The role of inflammation after kidney transplantation
Patients with end-stage renal failure also develop cardiovascular problems, partly mediated by inflammation. Although a healthy donor kidney restores kidney function after transplantation, it is unclear whether vessel wall stiffness, left ventricular hypertrophy and cardiac fibrosis also improve. An important conclusion from the thesis is that inflammation, fibrosis and renal tissue regeneration after kidney transplantation are determined by complex interactions between the status of the recipient and the donor kidney. Our rat model of kidney transplantation showed that a healthy donor kidney determined exclusively normal GFR and reduced kidney-specific inflammation, while recipient status determined exclusively aortic calcification. Within a period of six weeks, a healthy donor kidney was also able to remedy left ventricular hypertrophy but not fibrosis formation in the recipient’s heart. With RNA sequencing of cardiac tissue, we have identified molecular targets related to fibrosis formation. In the future, these could serve as new treatment methods against heart fibrosis in kidney transplant patients.
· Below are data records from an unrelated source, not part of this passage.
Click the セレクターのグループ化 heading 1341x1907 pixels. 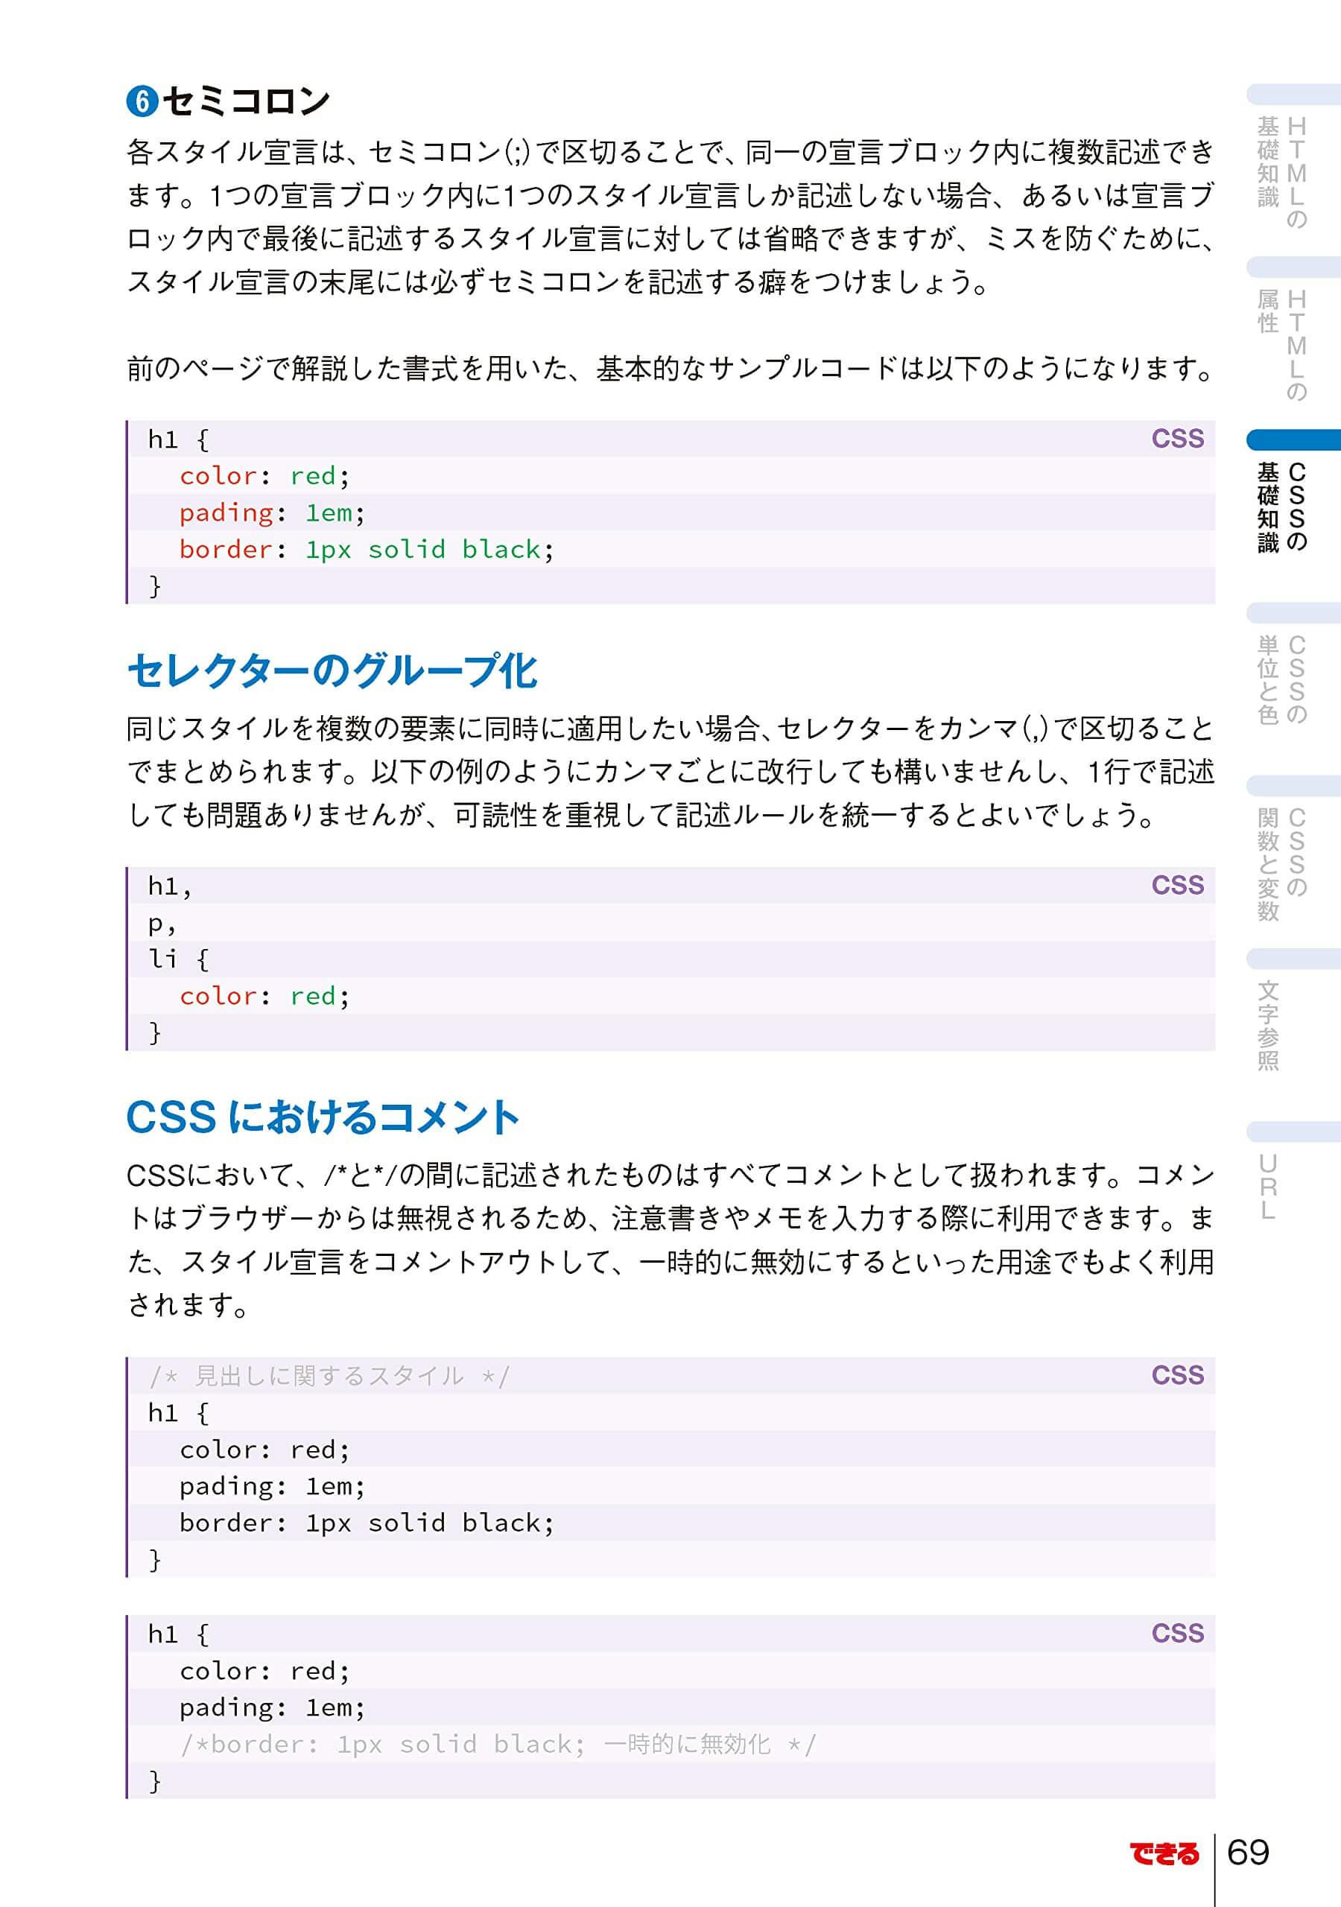pyautogui.click(x=332, y=671)
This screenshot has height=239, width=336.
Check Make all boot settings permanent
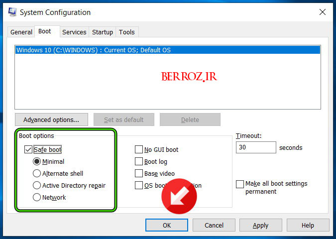point(240,184)
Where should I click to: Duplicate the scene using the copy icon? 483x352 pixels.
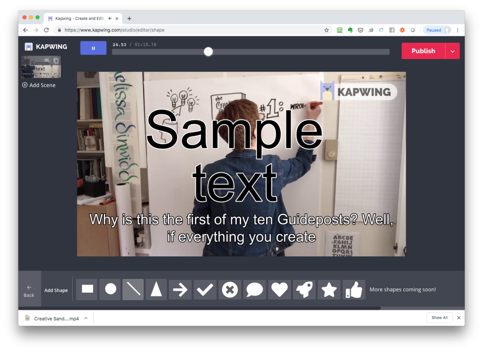[56, 61]
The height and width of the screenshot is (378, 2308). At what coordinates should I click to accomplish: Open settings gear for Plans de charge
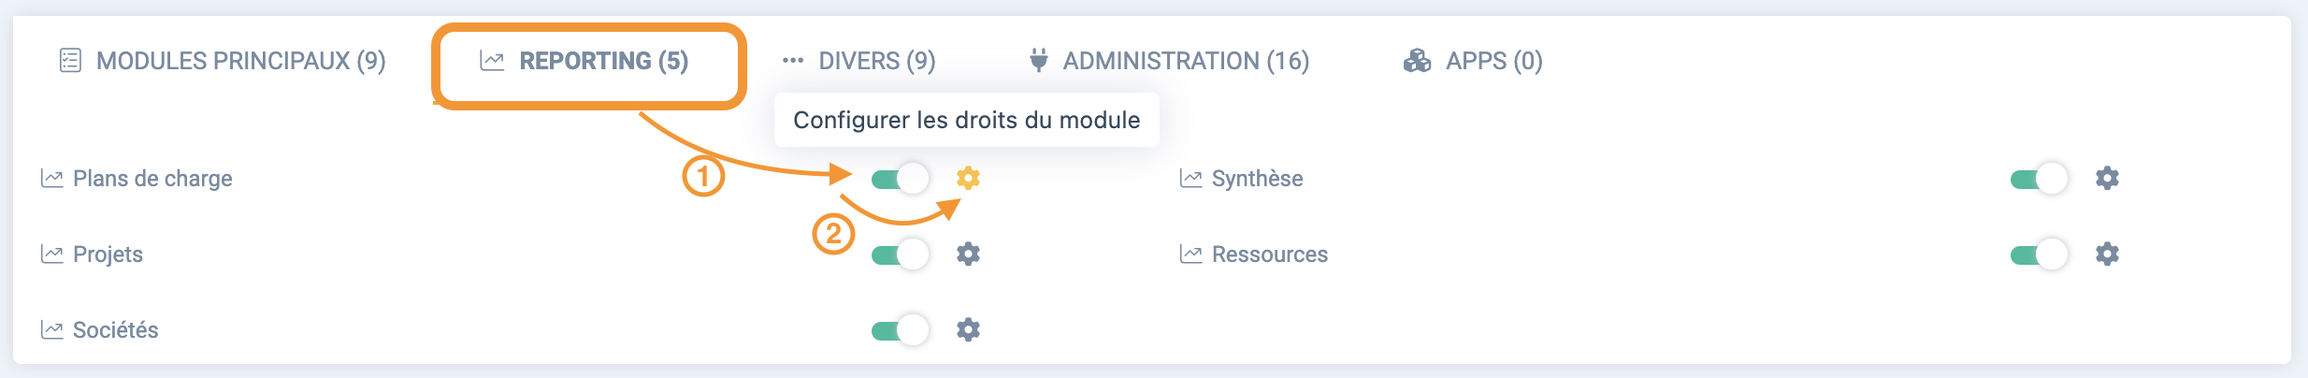pos(968,178)
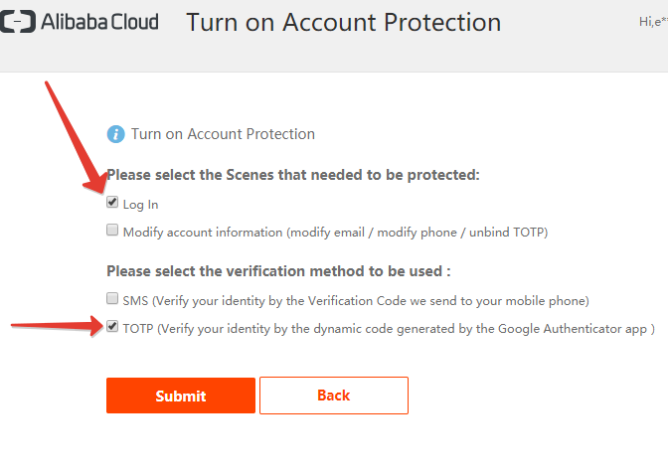
Task: Click 'Turn on Account Protection' beside the info icon
Action: pyautogui.click(x=223, y=134)
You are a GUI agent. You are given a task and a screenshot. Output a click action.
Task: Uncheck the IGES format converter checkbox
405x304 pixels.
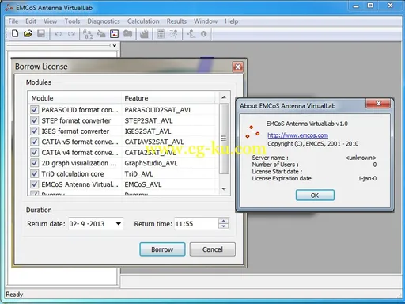tap(35, 131)
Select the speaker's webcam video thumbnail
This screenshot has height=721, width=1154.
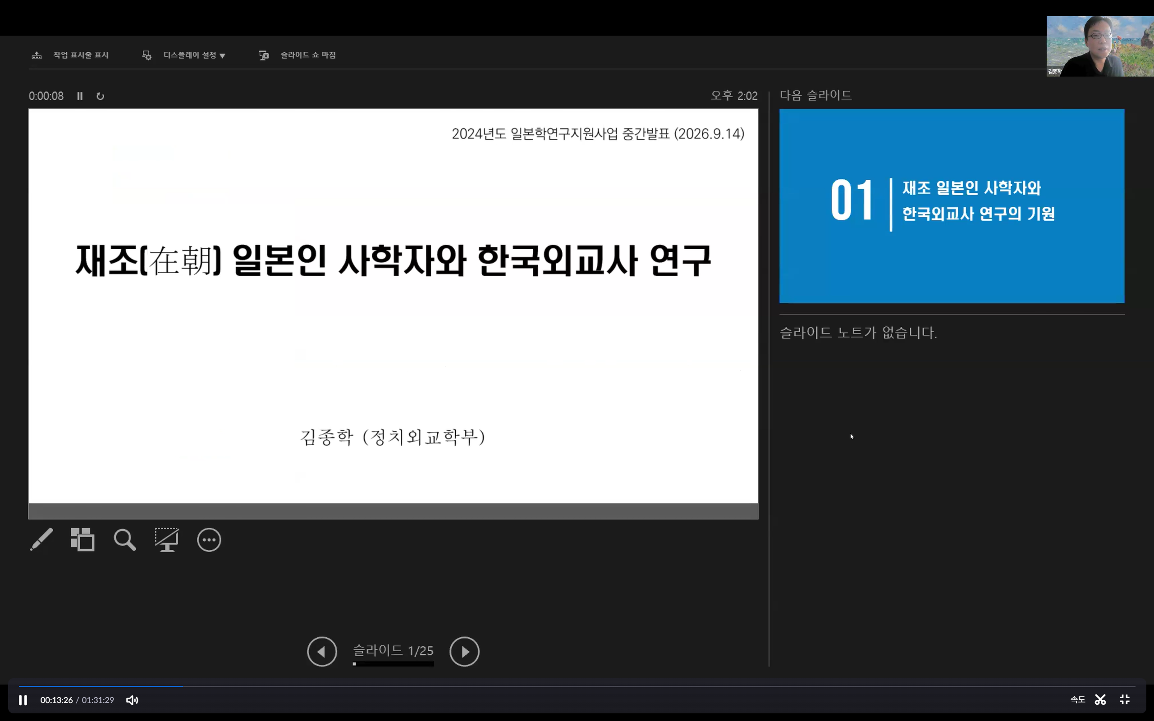(x=1100, y=46)
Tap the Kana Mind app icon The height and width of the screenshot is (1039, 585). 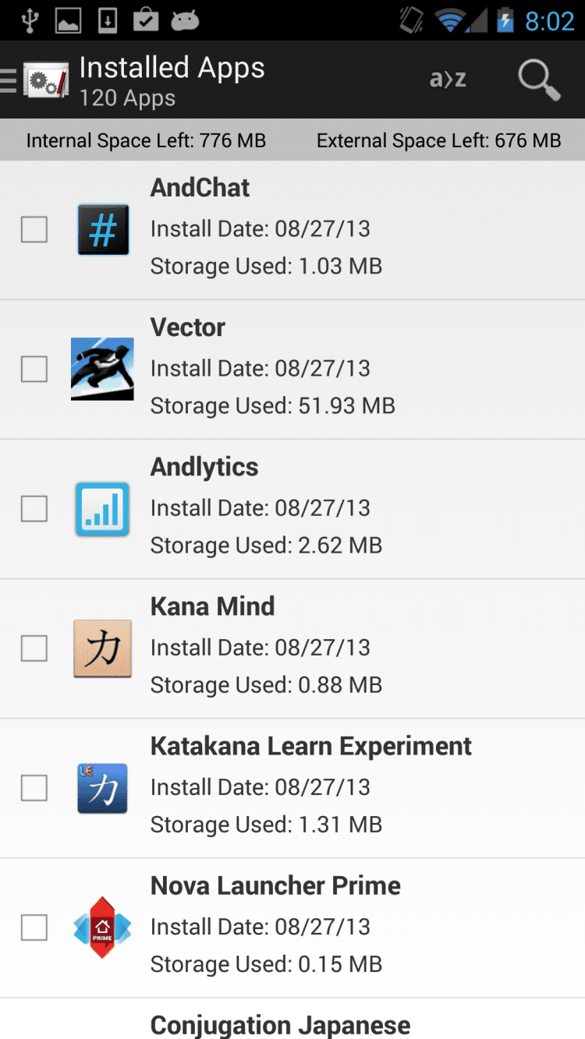pyautogui.click(x=102, y=648)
In situ TE as a treatment for improved vascular access
Regenerative medicine and in situ tissue engineering (TE) could also bring new therapies, such as vascular access, in patients with end-stage renal failure. Vascular in situ TE means that a synthetic blood vessel directly replaces non-functional tissue, after which the body’s own cells slowly line and break down the blood vessel. This has the great advantage that the therapy can be offered ready-to-use, while the synthetic design eventually changes into a body’s own blood vessel. This process has similarities with normal wound healing, with a crucial role for monocyte/macrophages. Since patients with renal failure often display a systemic pro-inflammatory profile, we investigated whether vascular in situ TE would lead to the same tissue outcomes in rats with renal failure versus healthy rats. We saw that the number of immune cells in the vascular tissue of both groups was the same. Also, the duration of inflammation and the types of tissue cells present were similar. Thus, for now, vessel in situ TE seems promising for kidney patients. The mechanical stability of the synthetic design appears to be more determinative of tissue outcome than renal failure.
Complexity of multiple risk factors
Overarching, our models have shown that inflammation, fibrosis and tissue regeneration are clearly related but not necessarily collectively regulated. For example, in our kidney transplant rats, the surface area of capillaries in the heart and the degree of inflammation were similar between hearts with and without fibrosis. For now, the presence of multiple risk factors in CVD patients is therefore a complicating factor in research into which comorbidity exactly leads to which consequence. More insight into (interactions between) comorbidities can reveal unique and overlapping molecular pathways. Combining organ-transcending knowledge at the molecular and physiological level will probably lead to a tailor-made treatment for the individual CVD patient.
The promotion
Merle Krebber obtained her PhD on January 11, 2022 with her thesis ‘Reno-cardiovascular disease and regeneration: Focus on interactions with the immune system’ at Utrecht University. The promoter was Prof. MC Verhaar and the co-promoters Dr. JO Fledderus and Dr. KL Cheng, all from the Department of Nephrology and Hypertension, UMC Utrecht.
Krebber is currently continuing her work in nephrology as a postdoctoral researcher.